UARTドライバを書いてみましょう

QEMUの'virt' マシンにはPL011というUARTがあるので、それに対するドライバを書いてみましょう。

const FLAG_REGISTER_OFFSET: usize = 0x18;
const FR_BUSY: u8 = 1 << 3;
const FR_TXFF: u8 = 1 << 5;

/// PL011 UARTの最小ドライバ。
#[derive(Debug)]
pub struct Uart {
    base_address: *mut u8,
}

impl Uart {
    /// 指定されたベースアドレスに存在する
    /// PL011 デバイス用の UART ドライバの新しいインスタンスを作成します。
    ///
    /// # 安全性
    ///
    /// 指定されたベースアドレスは PL011 デバイスの 8 つの MMIO 制御レジスタを指していなければなりません。
    /// これらはデバイスメモリとしてプロセスのアドレス空間に
    /// マッピングされ、他のエイリアスはありません。
    pub unsafe fn new(base_address: *mut u8) -> Self {
        Self { base_address }
    }

    /// UART に 1 バイトを書き込みます。
    pub fn write_byte(&self, byte: u8) {
        // TX バッファに空きができるまで待機します。
        while self.read_flag_register() & FR_TXFF != 0 {}

        // SAFETY: We know that the base address points to the control
        // registers of a PL011 device which is appropriately mapped.
        unsafe {
            // TX バッファに書き込みます。
            self.base_address.write_volatile(byte);
        }

        // UART がビジーでなくなるまで待機します。
        while self.read_flag_register() & FR_BUSY != 0 {}
    }

    fn read_flag_register(&self) -> u8 {
        // SAFETY: We know that the base address points to the control
        // registers of a PL011 device which is appropriately mapped.
        unsafe { self.base_address.add(FLAG_REGISTER_OFFSET).read_volatile() }
    }
}
  • Uart::newがアンセーフでその他のメソッドがセーフであるということに注目してください。

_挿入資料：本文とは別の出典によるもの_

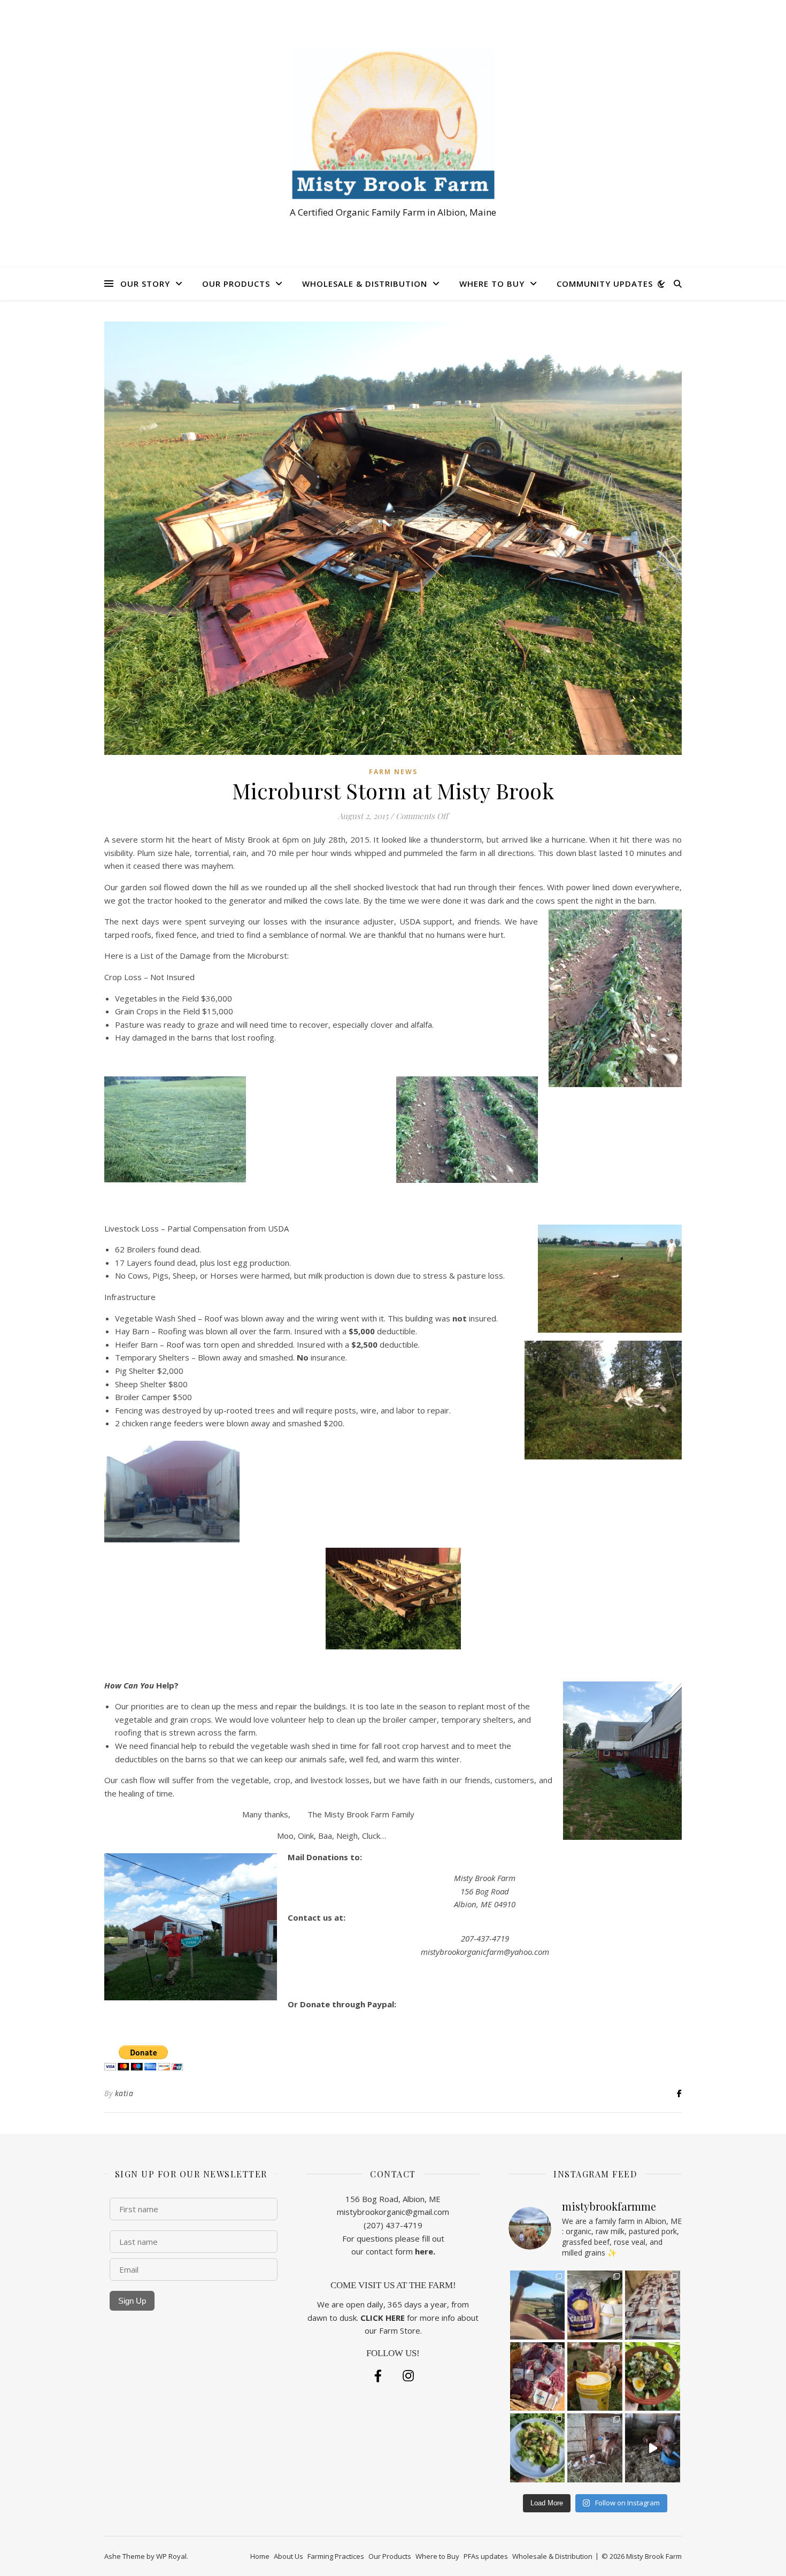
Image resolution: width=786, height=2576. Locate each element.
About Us (288, 2556)
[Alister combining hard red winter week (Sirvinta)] (537, 2305)
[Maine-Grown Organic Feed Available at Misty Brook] (594, 2376)
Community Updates (605, 283)
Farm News (393, 771)
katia (124, 2093)
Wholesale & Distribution (364, 283)
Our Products (236, 283)
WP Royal (171, 2556)
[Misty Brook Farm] (393, 124)
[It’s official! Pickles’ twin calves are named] (594, 2447)
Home (259, 2556)
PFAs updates (486, 2556)
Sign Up (132, 2300)
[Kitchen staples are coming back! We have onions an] (594, 2305)
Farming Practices (335, 2556)
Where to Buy (492, 283)
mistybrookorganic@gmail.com (393, 2211)
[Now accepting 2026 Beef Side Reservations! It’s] (537, 2376)
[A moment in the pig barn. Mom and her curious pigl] (652, 2447)
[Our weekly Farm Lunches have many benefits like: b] (652, 2376)
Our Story (145, 283)
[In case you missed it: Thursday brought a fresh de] (652, 2305)
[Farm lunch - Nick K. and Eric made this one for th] (537, 2447)
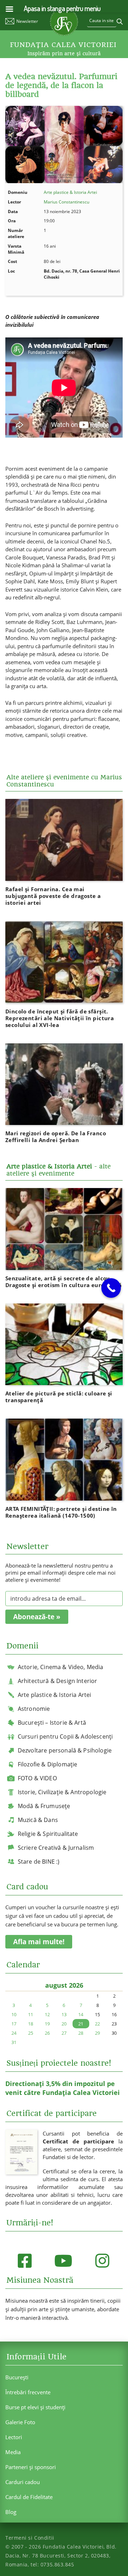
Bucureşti (16, 2377)
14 (80, 2014)
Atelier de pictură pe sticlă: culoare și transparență (58, 1397)
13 (64, 2014)
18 (30, 2023)
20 (64, 2023)
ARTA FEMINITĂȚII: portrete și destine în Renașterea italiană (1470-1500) (61, 1512)
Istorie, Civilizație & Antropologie (62, 1792)
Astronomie (34, 1709)
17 (13, 2023)
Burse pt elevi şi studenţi (35, 2407)
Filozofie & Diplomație (48, 1764)
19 (47, 2023)
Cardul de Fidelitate (29, 2496)
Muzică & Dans (38, 1820)
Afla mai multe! (38, 1941)
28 (80, 2033)
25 (30, 2033)
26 (47, 2033)
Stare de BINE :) (39, 1861)
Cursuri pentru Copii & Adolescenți (65, 1736)
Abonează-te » (36, 1616)
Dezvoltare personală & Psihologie (65, 1750)
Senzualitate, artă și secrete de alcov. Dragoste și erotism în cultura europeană (63, 1282)
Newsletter (27, 21)
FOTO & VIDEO (37, 1778)
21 (80, 2023)
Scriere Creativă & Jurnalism (56, 1848)
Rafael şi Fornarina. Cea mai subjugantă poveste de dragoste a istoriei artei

これは、Uart::newの安全性要求が満たされている(すなわち特定のUARTに対して一つしかドライバのインスタンスが存在せず、そのアドレス空間に対してエイリアスが全く存在しない)ことをその呼び出し元が保証する限り、それ以降は必要な事前条件が満たされていると想定することができwrite_byteを常に安全に呼び出すことができるようになることが理由です。
  • 逆に(newをセーフにして、write_byte をアンセーフに)することもできましたが、そうするとwrite_byteの全呼び出し箇所において安全性を考慮しなければならなくなり、利便性が低下します
  • これはアンセーフなコードに対してセーフなラッパーを構築する場合の共通パターンです:健全性に関する証明に関する労力を多数の場所から少数の場所に集約します。